The Cambridge Companion to Karl Rahnerby Edited by Declan Marmion and Mary E. HinesCambridge Univ. Press 318p $25.99

Many consider Karl Rahner one of the greatest Catholic theologians of the past century. Indeed, he has been deemed a contemporary father of the church. Now Rahner has the honor of a volume in the prestigious Cambridge Companion series.

The Rahner volume has been edited most capably by Declan Marmion and Mary Hines. They have suggestively organized the volume in terms of Rahner’s spiritual, philosophical and theological roots; his treatment of the classic topics of systematic theology; his engagement with and influence upon present-day theological movements; and the future prospects for Rahner’s theology.

The editors have assembled first-rate scholars from North America, Europe and Australia to discuss these issues. The authors are discerning, appreciative and, when necessary, constructively critical. Each article is followed by helpful suggestions for further reading.
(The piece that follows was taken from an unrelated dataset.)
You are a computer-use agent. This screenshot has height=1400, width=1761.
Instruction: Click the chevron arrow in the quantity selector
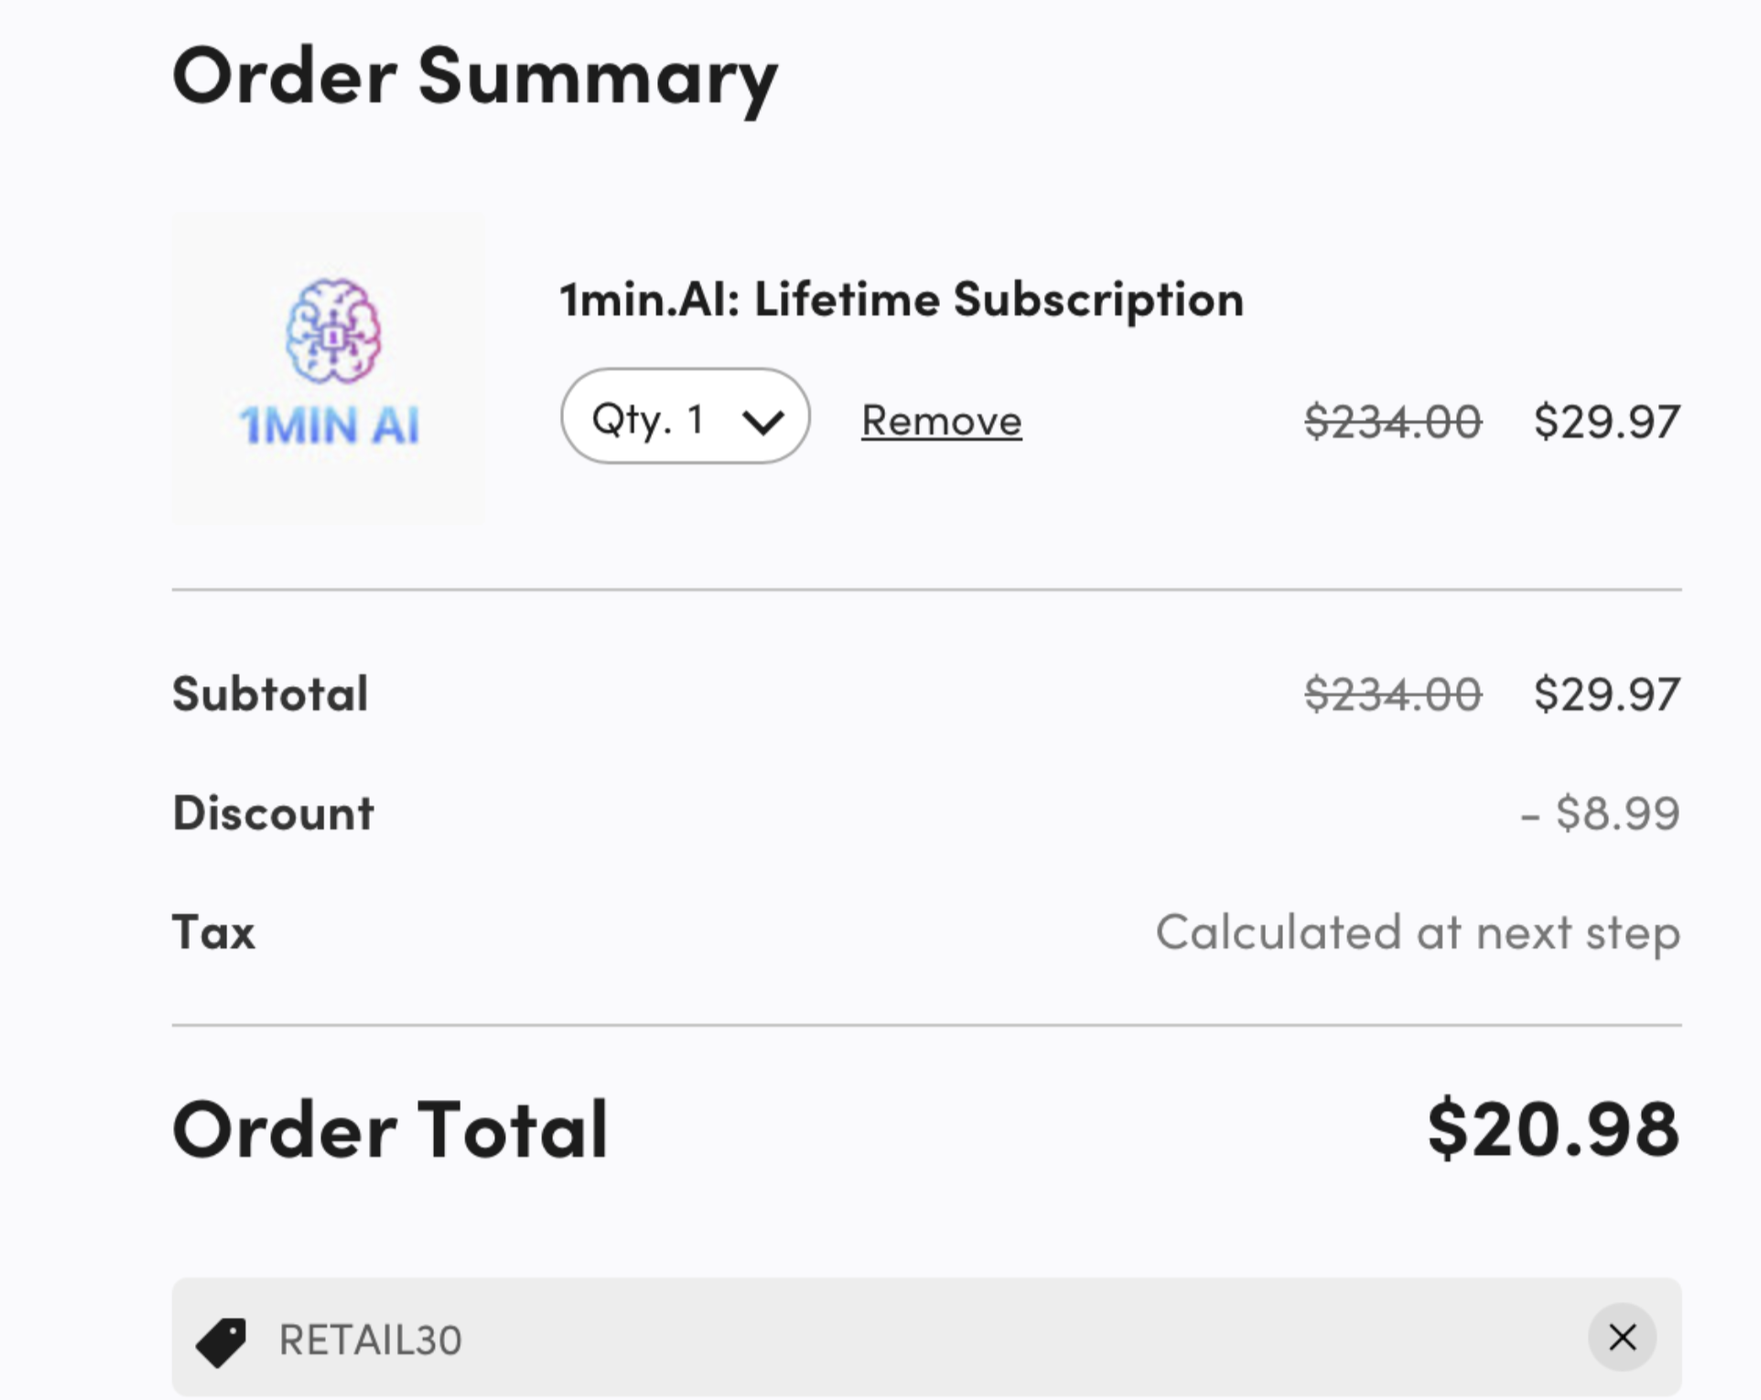pos(762,421)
This feature, along with the editors’ useful glossary of technical terms and an appendix on Reading Rahner: a Guide for Students, makes the volume suitable both for those well versed in Rahner and those encountering this theological Mount Everest for the first time.

A common theme of most of the contributors, well articulated in the opening essay by Harvey Egan, S.J., Theology and Spirituality, is the fundamental pastoral and apologetic intent of all Rahner’s work. The question of Christian belief today, the effort to show how the Christian message corresponds to the deepest aspirations of the human person, guided Rahner’s writings from the beginning. Thus the word mystagogic figures so prominently both in Rahner and in his commentators. His passion was to lead men and women toward the Holy Mystery in whom alone their hearts will find rest.

The matrix of Rahner’s theology, as of his own spiritual life, are the Spiritual Exercises of Ignatius, the personal encounter with the God who is semper major, ever greater. It is for this reason that perhaps the finest introduction to Rahner’s thought is found in the daring essay he wrote, entitled Ignatius of Loyola Speaks to a Modern Jesuit. There the many themes of his theology converge upon the God-given center who is Jesus Christ.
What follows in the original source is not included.